Joe Joyce wrote here on Monday about Sinn Féin participation in government. And his opinion piece drew the usual reaction from online readers who use anonymity to hide their membership of a well-drilled phalanx of trolls. No surprise there.
His central thesis – that Sinn Féin is not, and will not be, a conventional democratic political or parliamentary party – is completely true. But of itself, that may not impress some considerable section of the electorate who are looking for something different from the current political party orthodoxy. So what, they may ask. How does it matter if they are different? Here's how.
Members of other parties are allowed to voice disagreement with their parties' positions in the media and in debate in either House
They do not hold regular meetings of their Oireachtas representatives, otherwise known as parliamentary party meetings. I was a little surprised when one of their Oireachtas members told me that. But perhaps I shouldn’t have been. It is entirely consistent with their espousal of Lenin’s principle of democratic centralism – the doctrine that when the ruling body of the party makes a decision or adopts a policy after internal discussion, all members must thereafter uphold the decision or policy upon pain of expulsion for public dissent. This rule allows no public discussion or dissent.
Even with the draconian Leinster House system of losing the party whip for disobedience, members of other parties are allowed to voice disagreement with their parties’ positions in the media and in debate in either House. The PDs were the only party with rules that guaranteed no loss of the whip on issues of personal moral conscience. That was availed of on a few occasions.
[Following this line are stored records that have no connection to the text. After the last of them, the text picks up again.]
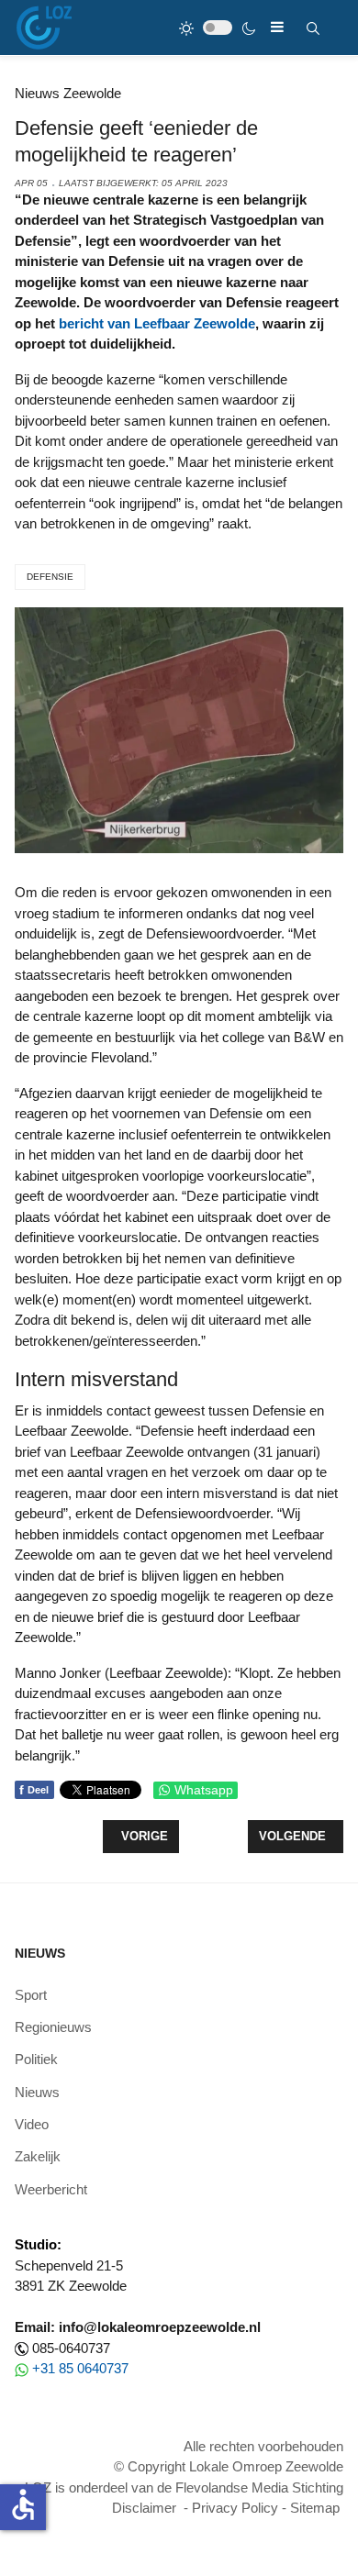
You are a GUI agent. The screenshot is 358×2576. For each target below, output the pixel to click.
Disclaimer (144, 2507)
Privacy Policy (235, 2507)
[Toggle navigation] (277, 27)
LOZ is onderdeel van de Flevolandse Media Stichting (184, 2487)
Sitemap (315, 2507)
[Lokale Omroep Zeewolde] (44, 27)
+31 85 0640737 (80, 2368)
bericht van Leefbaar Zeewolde (157, 323)
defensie (50, 577)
The leader of the parliamentary party cannot, under Sinn Féin’s rules, be chosen or ousted by a vote of their parliamentarians. Can you imagine what the reaction would be if British prime minister Boris Johnson changed the rules to provide that he could only be removed at a national conference or by some committee meeting at the Tory central office?
As Joyce noted, day-to-day control of Sinn Féin is exercised by a small eight-member “politburo” known as the Coiste Seasta that has a five-three majority from Belfast. As he also noted, this committee, when last listed, contained no person with a public profile or any name recognition in this State. The party’s director of finance has stated openly that they do not want its public representatives to control it. Its Ard Comhairle has 48 members, including 11 Stormont MLAs, two abstentionist Westminster MPs, and only six TDs. These bodies decide on Sinn Féin voting and policy at Leinster House.
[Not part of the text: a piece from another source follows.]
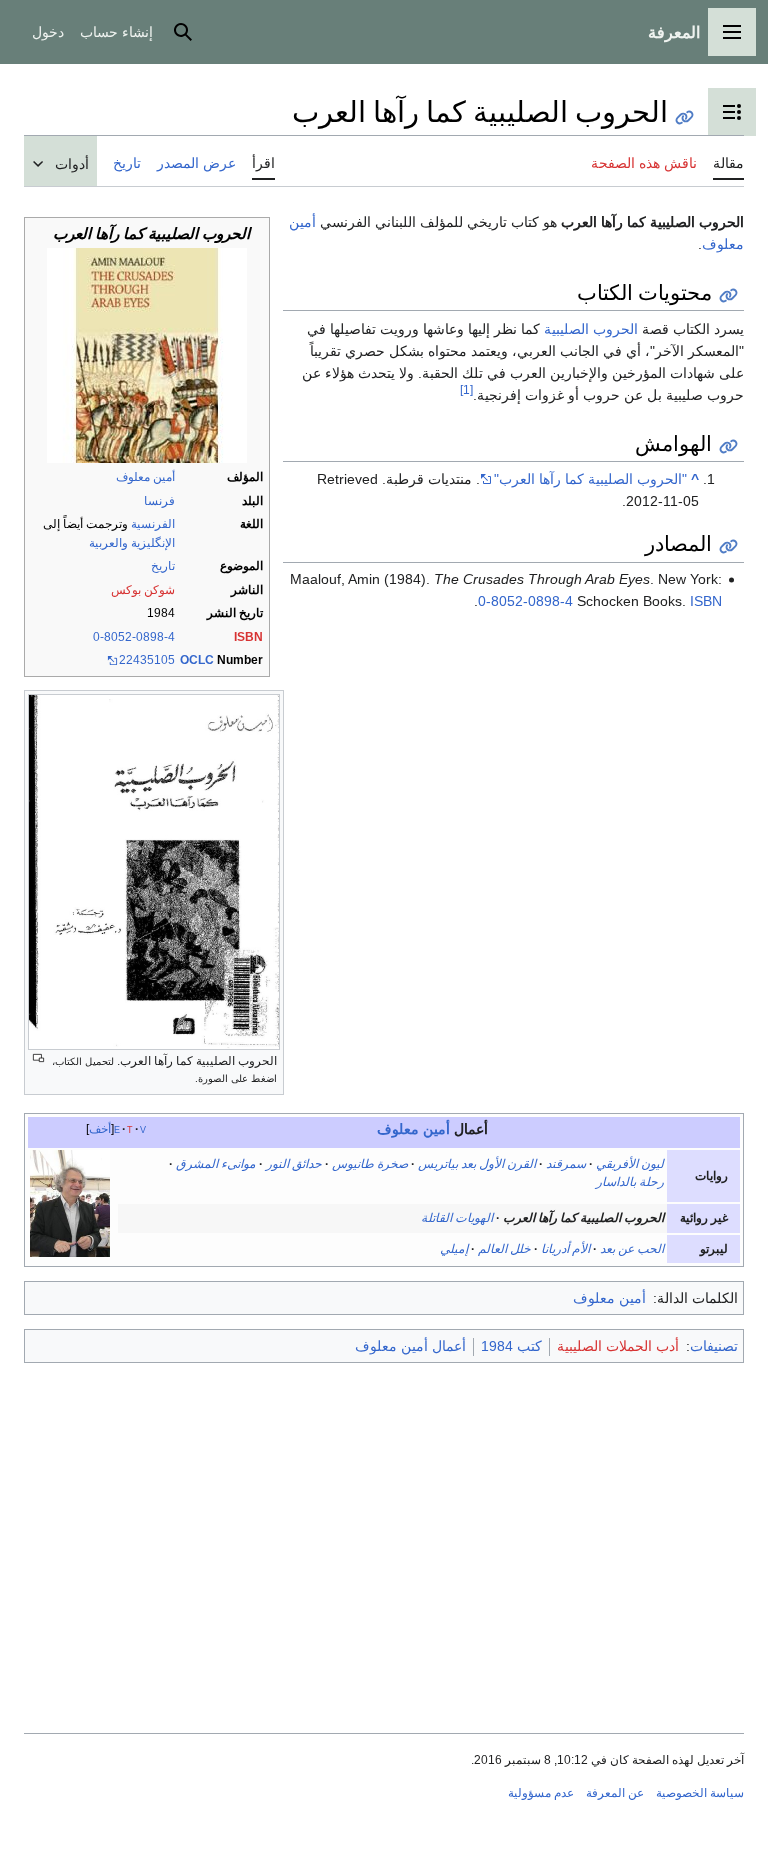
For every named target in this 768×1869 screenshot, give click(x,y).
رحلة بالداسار (630, 1182)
The recent “cash-for-ash” scandal inquiry unearthed the fact that the responsible Sinn Féin Stormont minister took instruction on the issue via a special adviser from an unelected Sinn Féin official in its Belfast office.
At no point in the history of the independent democratic Irish State has any group sought a mandate to govern while tightly controlled by persons un-elected by the people
A Sinn Féin TD has very little status different from any ordinary party member and much less status than any member of the Ard Comhairle or Coiste Seasta. He or she cannot decide to participate in media discussion without party permission. Elected Sinn Féin TDs and Oireachtas members face de-selection by the party’s officers. Their staff is selected by those officials and are answerable to them.
If there were to be a coalition involving Sinn Féin, their ministers or candidate for taoiseach would not be chosen by their elected members of the Dáil. That would be decided by their Ard Comhairle, dominated as it is by the inner sanctum of the Coiste Seasta in Belfast. Ministers would resign when told to do so by the party’s officers, just as MLAs and Senators have been told to do in the recent past.
There would be no possibility of a Sinn Féin minister opposing the party’s line or siding with coalition partner ministers in cabinet votes. The budget would be subject to internal party approval. This is the reality of their modus operandi – not some imagined malign scenario. The lads in Belfast would even decide on the date of general elections in the Republic.
At no point in the history of the independent democratic Irish State has any group sought a mandate to govern while tightly controlled by persons un-elected by the people. But now that scenario is becoming thinkable. Those who complacently dismiss the Trumpian assault on the Capitol as an American near miss should look again at what is looming here.